Il secondo elemento di criticità lascia ancora più dubbiosi. Escludiamo, infatti, che le altre città che ospitano Dylan – nel prossimo giugno: Bergamo e Aosta – contribuiscano con soldi pubblici all’evento.
Si innesta qui la vera domanda di fondo: com’è possibile che in ogni altra provincia d’Italia (compresa Bolzano in cui ha suonato nel 2003) Bob Dylan suoni senza nessun bisogno di aiutini economici – e, anzi, producendo utili a chi lo organizza – e a Trento no?
In Trentino c’è solo il pubblico, in questi ambiti, a correre il rischio d’impresa di un potenziale flop commerciale. Qualcosa non va. Il semi-monopolio e la generosità provinciale hanno creato la ben nota peculiarità trentina nel settore degli spettacoli, con eventi che vengono presentati qui a prezzi improponibili in ogni altro pezzo d’Italia e compagnie teatrali, gruppi musicali, autori che fanno tariffe differenziate, giocando al rialzo, al raddoppiare, al triplicare, quando giungono in terra trentina. Chissà, forse la notizia della nostra generosità si è diffusa, giungendo fino in California, dove abita oggi, quando non è in tour, il buon Bob.
Anche se ci rimangono grossi dubbi su questa peculiarità tutta trentina, possiamo provare a goderci in pace il concerto di Dylan, con la consapevolezza di andare a sentire un concerto difficile.

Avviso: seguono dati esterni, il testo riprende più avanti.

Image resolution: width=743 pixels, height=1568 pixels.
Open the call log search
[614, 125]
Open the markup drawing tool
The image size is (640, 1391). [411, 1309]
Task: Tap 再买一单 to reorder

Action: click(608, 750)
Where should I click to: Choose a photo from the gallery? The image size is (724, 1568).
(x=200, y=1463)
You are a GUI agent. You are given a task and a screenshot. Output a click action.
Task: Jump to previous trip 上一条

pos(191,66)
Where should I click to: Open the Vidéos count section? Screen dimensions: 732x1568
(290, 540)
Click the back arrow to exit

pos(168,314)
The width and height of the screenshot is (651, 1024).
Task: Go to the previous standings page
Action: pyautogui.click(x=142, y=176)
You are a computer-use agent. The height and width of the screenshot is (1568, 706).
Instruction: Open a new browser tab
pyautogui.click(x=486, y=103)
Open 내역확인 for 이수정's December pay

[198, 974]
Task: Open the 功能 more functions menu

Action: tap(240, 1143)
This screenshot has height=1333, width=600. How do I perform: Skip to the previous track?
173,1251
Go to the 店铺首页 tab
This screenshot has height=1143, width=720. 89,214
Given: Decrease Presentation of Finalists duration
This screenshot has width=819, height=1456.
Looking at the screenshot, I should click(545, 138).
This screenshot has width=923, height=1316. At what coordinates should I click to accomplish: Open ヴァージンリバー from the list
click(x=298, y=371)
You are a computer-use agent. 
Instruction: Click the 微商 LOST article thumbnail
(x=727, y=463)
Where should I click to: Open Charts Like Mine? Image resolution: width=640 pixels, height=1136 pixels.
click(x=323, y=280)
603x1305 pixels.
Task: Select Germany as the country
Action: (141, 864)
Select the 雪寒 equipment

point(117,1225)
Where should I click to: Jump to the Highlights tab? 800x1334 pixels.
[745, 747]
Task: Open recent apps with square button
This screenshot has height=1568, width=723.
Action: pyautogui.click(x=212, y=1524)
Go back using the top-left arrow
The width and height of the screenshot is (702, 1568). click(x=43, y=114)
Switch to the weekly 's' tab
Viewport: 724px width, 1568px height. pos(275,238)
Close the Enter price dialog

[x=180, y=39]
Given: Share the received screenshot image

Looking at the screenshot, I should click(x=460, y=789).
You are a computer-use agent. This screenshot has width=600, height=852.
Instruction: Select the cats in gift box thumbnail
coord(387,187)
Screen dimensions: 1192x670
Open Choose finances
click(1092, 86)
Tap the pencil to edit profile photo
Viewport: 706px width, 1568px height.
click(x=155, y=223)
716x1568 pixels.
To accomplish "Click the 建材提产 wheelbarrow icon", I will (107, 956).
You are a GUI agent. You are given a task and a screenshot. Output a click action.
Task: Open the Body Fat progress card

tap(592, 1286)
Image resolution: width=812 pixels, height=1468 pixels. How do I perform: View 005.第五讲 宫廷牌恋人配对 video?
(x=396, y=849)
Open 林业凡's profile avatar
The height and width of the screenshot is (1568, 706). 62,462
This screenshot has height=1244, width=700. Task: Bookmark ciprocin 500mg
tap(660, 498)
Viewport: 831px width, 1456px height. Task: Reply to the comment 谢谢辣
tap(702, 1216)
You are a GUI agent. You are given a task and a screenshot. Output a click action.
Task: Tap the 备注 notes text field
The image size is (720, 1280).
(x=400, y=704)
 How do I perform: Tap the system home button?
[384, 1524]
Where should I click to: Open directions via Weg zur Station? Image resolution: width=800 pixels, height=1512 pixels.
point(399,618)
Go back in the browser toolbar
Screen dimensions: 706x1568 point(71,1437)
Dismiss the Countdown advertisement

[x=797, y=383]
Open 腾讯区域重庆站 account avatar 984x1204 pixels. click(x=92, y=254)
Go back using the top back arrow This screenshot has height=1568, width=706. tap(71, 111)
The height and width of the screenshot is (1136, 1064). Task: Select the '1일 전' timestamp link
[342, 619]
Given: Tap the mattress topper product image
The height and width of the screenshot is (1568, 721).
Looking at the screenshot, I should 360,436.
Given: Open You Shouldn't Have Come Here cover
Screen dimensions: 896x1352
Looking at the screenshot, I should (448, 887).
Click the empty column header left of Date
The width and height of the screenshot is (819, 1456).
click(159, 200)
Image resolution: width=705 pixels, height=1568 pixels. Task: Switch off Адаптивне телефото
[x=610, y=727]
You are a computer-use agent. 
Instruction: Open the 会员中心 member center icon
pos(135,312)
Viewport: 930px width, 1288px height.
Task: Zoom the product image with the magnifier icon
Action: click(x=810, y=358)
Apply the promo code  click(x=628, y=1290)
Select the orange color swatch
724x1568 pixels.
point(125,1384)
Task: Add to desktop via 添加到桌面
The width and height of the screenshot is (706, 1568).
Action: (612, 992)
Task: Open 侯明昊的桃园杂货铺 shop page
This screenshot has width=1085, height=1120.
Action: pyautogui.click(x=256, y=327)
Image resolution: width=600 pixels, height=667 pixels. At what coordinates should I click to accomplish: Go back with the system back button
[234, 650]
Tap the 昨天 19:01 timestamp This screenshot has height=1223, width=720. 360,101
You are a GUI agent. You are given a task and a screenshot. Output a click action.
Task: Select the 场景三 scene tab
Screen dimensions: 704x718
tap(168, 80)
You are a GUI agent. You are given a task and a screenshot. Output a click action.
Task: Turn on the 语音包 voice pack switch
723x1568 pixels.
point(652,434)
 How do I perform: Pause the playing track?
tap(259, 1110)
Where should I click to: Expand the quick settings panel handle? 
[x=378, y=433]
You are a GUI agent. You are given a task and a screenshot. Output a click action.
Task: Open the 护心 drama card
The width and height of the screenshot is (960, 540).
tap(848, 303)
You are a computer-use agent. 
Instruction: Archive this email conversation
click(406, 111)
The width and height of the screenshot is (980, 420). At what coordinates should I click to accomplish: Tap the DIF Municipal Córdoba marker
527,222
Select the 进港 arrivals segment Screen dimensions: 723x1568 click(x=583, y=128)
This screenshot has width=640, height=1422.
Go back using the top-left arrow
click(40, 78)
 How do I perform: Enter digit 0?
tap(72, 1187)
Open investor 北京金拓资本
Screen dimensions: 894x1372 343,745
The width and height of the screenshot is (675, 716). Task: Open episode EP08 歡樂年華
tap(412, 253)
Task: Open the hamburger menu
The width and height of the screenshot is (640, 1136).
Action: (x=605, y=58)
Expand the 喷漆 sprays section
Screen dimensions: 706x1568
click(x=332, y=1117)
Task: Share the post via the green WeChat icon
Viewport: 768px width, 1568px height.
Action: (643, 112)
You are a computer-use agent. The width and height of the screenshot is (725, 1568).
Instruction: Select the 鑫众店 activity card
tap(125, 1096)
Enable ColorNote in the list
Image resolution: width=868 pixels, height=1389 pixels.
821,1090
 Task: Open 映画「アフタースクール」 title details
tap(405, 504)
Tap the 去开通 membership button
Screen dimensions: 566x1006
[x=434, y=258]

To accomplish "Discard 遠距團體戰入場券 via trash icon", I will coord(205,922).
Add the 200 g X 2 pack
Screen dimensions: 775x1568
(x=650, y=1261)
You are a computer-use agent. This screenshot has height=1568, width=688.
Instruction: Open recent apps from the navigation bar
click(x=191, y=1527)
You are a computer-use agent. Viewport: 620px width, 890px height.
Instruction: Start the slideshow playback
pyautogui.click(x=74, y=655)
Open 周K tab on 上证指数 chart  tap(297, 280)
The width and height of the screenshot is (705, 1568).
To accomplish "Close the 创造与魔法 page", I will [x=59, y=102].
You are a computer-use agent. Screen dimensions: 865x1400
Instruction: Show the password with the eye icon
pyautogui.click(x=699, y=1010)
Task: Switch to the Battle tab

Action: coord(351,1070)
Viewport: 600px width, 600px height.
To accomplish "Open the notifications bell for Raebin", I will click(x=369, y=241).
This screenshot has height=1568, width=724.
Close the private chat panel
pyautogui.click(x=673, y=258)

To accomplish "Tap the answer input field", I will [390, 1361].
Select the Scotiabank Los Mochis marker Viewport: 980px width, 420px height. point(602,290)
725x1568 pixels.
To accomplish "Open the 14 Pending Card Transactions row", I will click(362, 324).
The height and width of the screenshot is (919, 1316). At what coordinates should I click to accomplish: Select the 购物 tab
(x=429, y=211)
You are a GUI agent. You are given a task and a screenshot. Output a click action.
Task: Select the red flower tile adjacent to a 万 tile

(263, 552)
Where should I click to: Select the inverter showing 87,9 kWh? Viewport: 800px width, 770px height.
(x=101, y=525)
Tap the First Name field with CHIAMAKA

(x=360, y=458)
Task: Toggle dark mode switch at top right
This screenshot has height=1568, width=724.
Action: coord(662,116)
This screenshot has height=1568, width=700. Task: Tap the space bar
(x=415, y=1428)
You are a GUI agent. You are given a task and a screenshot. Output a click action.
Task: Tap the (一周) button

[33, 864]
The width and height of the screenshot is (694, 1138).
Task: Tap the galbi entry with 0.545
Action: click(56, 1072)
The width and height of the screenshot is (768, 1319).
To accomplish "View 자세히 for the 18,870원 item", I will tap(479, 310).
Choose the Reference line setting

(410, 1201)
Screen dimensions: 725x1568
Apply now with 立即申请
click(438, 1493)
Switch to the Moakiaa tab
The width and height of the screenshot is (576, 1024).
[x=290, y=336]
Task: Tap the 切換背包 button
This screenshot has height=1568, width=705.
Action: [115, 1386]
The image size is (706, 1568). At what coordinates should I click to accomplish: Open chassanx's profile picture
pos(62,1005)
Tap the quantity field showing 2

Se si ama Dylan (anche quello di oggi) si può accettare l’offerta della PAT come un regalo; se lo si apprezza ma si hanno dei dubbi sul suo rendimento attuale, si può pensare di andarlo comunque a sentire (se non altro, è il tipico evento da poter raccontare ai nipotini); se proprio Dylan non lo si sopporta, bene, non è obbligatorio andarlo a vedere. Se si reputa infine intollerabile l’appoggio finanziario al concerto, bisogna pure ammettere che i soldi pubblici, in provincia di Trento, vengono abbondantemente sperperati. Anche nel campo della cultura. Non ci sembra che proprio il concerto di Dylan costituisca lo scandalo principale. Non si può dubitare della grandezza del nome di Bob Dylan, artista scontroso, spesso incomprensibile, dalle scelte spiazzanti, che si propone programmaticamente di impedire ai fan un’identificazione con il suo mito e continua a ribadire: io non sono qui.